Attorney Email Etiquette You Can't Afford to Ignore
No matter how small your firm is, you probably use email to communicate which means you have some etiquette concerns.
The recipients aren't just your friends. They're your coworkers and more importantly your bosses.
Email between friends one thing but email at the office reflects on you professionally. That means you can't get away with the grammar and spelling errors that may invade your normal email.
It also means you need to be careful about how you come across when you make your response.
So let's go over some key points of email etiquette.

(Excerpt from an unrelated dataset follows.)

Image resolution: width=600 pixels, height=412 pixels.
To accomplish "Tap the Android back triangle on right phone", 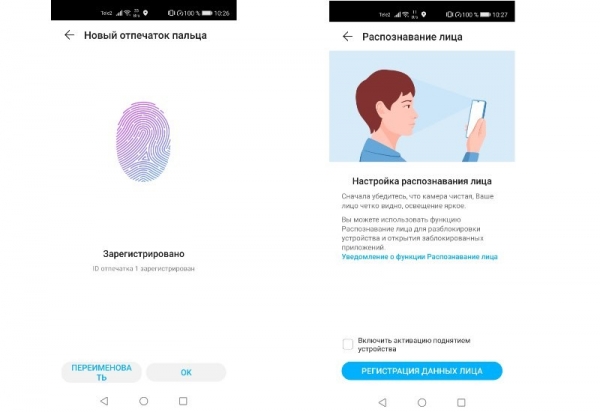I will coord(382,402).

- Check your spelling and grammar. This should go without saying but don't misspell anything or switch 'there' with 'they're.' Most email functions have a basic spell check you can use to catch the obvious errors. For more important emails, don't dismiss the idea of using Word to check yourself.
- Don't forget the salutation and closing. Professional emails should follow the proper form. Start with 'dear' or 'good afternoon' and close with your name. Every time. It may seem unnecessary to continue doing it but it makes the email professional and that makes you more professional.
- Be concise. Email is not the place for a long explanation. If it takes more 10 lines to say then you should say it in person and make an appointment to talk about it via email. Keep it short and sweet.
- Skip the reply-all. Office emails often get sent out to large groups but the group doesn't need to hear that you got the message. There are almost no circumstances where you need to reply-all if the list is longer than five people. Always double check that you are only replying to the sender.
- Wait before responding. Lawyers are often on tight deadlines but sending an email right away can backfire in a big way. If you get an important email take at least 10 minutes to organize your thoughts before you respond. The delay won't make you look bad but skipping it might.
Email etiquette is a delicate art. Make sure you master it.